__MATERIAL TO PROCESS__:
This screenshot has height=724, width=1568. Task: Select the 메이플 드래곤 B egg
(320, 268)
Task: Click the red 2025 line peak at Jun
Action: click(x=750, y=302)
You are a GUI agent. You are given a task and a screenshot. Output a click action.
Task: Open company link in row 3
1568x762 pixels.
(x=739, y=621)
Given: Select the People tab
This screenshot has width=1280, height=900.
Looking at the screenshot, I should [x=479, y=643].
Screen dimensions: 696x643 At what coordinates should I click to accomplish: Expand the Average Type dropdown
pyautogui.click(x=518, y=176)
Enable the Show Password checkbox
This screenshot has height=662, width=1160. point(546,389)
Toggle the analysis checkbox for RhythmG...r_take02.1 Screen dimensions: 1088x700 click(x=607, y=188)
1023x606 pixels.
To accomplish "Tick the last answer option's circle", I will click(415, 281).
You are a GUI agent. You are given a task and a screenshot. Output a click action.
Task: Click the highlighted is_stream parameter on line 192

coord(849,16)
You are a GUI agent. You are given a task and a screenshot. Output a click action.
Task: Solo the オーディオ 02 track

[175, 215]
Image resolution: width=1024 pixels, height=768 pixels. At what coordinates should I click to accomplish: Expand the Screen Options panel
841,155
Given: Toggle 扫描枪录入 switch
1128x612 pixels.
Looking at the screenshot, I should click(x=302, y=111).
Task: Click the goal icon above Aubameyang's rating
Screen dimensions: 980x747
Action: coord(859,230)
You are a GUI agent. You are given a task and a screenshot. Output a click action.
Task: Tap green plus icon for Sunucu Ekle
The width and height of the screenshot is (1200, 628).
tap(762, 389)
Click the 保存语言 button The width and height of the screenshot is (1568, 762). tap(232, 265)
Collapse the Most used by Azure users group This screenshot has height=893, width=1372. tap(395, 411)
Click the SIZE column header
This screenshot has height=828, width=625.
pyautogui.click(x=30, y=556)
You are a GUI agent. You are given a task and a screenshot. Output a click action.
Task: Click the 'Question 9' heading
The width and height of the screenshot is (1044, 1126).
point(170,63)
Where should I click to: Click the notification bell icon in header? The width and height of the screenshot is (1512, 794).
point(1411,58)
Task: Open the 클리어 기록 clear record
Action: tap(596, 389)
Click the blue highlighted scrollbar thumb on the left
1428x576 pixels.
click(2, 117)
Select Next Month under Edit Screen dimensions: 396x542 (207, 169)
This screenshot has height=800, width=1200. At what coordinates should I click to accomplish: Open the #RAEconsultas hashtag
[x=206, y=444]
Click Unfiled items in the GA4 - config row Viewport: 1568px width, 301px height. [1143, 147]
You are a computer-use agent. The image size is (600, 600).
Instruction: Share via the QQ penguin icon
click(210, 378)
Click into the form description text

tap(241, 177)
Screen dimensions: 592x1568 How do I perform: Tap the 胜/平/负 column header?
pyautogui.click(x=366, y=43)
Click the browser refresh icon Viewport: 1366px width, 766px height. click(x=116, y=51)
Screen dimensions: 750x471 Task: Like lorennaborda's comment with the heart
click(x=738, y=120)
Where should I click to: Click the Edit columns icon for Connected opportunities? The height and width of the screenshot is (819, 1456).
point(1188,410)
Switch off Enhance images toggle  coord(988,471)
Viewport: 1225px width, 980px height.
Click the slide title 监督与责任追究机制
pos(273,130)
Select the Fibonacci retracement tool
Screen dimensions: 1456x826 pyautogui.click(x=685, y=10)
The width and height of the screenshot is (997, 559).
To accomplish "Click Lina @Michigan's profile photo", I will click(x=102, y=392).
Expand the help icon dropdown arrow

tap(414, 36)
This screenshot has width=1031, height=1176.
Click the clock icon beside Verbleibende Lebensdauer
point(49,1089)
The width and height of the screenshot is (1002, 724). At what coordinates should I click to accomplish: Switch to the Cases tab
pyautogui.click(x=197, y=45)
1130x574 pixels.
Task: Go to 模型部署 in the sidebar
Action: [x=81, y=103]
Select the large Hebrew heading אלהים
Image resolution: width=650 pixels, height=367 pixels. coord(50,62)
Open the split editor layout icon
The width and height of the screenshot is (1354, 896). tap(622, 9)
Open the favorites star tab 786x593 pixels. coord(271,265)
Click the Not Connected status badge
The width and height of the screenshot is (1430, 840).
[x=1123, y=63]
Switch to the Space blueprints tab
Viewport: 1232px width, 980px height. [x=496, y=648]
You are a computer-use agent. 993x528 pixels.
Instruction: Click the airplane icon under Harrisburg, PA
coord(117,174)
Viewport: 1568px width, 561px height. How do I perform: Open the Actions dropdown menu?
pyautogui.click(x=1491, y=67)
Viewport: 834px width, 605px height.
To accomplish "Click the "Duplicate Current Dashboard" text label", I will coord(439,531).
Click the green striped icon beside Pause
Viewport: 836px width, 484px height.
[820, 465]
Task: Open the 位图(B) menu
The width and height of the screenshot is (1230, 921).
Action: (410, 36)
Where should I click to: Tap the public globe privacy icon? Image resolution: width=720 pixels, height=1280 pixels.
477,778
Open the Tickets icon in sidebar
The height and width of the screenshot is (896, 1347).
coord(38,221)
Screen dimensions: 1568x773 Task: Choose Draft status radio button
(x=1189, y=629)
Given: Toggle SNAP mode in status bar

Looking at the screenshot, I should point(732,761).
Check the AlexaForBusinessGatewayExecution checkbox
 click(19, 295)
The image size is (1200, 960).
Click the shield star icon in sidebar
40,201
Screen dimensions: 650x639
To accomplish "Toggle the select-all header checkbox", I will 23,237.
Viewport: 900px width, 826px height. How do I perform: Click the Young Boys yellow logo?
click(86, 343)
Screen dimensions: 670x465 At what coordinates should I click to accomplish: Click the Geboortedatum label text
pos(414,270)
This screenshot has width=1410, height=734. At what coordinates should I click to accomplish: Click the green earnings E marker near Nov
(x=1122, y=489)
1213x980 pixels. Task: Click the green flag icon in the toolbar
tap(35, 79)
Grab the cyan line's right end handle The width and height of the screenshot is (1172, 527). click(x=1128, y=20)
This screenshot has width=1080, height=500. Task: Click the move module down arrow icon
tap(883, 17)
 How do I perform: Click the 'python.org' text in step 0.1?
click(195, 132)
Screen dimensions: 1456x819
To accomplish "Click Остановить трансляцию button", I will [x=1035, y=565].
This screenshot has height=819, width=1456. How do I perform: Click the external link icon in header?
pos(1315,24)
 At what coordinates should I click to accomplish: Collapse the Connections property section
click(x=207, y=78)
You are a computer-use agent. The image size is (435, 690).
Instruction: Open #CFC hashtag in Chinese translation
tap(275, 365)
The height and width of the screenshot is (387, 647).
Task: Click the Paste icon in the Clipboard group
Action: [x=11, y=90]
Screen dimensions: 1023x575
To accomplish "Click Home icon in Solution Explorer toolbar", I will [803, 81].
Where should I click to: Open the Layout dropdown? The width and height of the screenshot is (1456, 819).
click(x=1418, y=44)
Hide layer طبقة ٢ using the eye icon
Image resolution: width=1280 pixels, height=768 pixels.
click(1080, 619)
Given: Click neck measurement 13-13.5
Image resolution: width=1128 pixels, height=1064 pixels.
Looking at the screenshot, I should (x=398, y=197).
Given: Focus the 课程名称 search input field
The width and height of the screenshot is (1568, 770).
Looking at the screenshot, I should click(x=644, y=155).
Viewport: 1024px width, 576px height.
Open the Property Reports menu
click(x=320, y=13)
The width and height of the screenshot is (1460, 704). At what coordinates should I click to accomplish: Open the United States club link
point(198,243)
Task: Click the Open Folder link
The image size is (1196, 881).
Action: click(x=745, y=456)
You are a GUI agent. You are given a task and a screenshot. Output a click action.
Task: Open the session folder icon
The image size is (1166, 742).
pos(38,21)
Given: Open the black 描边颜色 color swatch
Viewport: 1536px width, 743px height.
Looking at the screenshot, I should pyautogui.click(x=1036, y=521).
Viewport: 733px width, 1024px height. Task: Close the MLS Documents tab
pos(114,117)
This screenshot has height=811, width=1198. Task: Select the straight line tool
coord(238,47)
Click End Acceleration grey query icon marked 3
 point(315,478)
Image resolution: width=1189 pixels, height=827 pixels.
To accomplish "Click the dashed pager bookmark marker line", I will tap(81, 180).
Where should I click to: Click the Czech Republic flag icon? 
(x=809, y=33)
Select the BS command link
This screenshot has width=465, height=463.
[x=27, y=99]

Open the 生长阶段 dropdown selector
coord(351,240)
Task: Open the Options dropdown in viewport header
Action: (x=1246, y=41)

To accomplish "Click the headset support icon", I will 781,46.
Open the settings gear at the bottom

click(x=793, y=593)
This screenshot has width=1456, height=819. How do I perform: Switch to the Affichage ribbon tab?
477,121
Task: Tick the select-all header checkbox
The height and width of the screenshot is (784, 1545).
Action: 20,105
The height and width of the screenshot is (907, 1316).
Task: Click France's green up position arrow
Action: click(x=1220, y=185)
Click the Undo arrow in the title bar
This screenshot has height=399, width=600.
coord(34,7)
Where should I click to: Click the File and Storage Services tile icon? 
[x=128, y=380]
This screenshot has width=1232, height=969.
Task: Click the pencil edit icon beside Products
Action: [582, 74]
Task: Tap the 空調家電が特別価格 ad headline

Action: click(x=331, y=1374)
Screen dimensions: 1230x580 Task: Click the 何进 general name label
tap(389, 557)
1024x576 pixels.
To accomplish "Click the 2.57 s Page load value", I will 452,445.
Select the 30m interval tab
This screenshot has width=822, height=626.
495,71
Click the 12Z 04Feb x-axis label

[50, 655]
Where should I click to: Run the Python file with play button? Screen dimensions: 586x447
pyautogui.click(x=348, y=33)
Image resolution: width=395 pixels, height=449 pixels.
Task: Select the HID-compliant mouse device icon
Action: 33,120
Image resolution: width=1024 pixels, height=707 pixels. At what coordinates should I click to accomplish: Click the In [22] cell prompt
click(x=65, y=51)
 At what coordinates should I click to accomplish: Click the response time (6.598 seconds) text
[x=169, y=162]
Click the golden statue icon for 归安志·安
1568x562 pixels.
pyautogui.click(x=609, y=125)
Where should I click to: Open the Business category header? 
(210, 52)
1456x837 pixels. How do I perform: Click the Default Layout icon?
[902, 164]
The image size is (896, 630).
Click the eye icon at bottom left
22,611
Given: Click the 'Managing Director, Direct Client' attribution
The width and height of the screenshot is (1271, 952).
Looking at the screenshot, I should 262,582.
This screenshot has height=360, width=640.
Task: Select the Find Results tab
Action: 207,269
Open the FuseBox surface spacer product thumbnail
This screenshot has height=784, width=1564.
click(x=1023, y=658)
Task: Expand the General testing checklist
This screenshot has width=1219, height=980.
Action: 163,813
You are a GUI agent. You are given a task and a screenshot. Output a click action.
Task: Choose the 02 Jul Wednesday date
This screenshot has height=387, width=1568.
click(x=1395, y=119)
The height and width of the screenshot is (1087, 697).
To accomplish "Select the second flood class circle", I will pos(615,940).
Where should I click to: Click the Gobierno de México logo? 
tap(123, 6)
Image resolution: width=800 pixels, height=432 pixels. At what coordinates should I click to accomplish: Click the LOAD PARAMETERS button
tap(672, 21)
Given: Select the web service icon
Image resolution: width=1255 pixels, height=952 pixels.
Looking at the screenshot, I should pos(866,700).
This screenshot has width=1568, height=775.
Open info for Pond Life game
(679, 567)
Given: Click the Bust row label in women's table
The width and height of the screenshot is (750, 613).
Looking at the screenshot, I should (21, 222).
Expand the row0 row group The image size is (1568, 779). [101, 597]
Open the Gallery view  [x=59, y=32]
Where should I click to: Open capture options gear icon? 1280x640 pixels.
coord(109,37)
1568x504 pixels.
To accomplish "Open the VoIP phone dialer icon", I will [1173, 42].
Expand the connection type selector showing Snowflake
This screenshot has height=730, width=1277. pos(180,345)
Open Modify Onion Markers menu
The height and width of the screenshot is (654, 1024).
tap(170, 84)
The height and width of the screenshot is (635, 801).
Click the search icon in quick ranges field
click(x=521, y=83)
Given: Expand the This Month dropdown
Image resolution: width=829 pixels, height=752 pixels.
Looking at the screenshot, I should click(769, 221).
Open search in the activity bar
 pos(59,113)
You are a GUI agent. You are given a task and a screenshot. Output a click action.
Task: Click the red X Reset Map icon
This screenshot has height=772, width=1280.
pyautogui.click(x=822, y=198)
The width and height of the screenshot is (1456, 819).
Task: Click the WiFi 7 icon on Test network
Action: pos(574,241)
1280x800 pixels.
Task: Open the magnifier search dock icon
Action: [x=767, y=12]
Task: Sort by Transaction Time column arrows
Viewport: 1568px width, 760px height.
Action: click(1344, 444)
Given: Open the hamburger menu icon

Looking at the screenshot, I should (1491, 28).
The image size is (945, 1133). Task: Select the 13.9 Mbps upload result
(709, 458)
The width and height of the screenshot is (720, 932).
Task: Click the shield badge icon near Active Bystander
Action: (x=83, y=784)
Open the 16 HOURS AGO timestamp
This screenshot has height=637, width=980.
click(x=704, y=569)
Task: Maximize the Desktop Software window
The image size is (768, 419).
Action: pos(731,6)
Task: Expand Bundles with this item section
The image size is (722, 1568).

__WHAT TO DO__: From the data above, pull out each line that contains the word "status".

__RESPONSE TO THIS EXERCISE__:
Click the Not Connected status badge
Screen dimensions: 1568x773 Task: Choose Draft status radio button
Given: Toggle SNAP mode in status bar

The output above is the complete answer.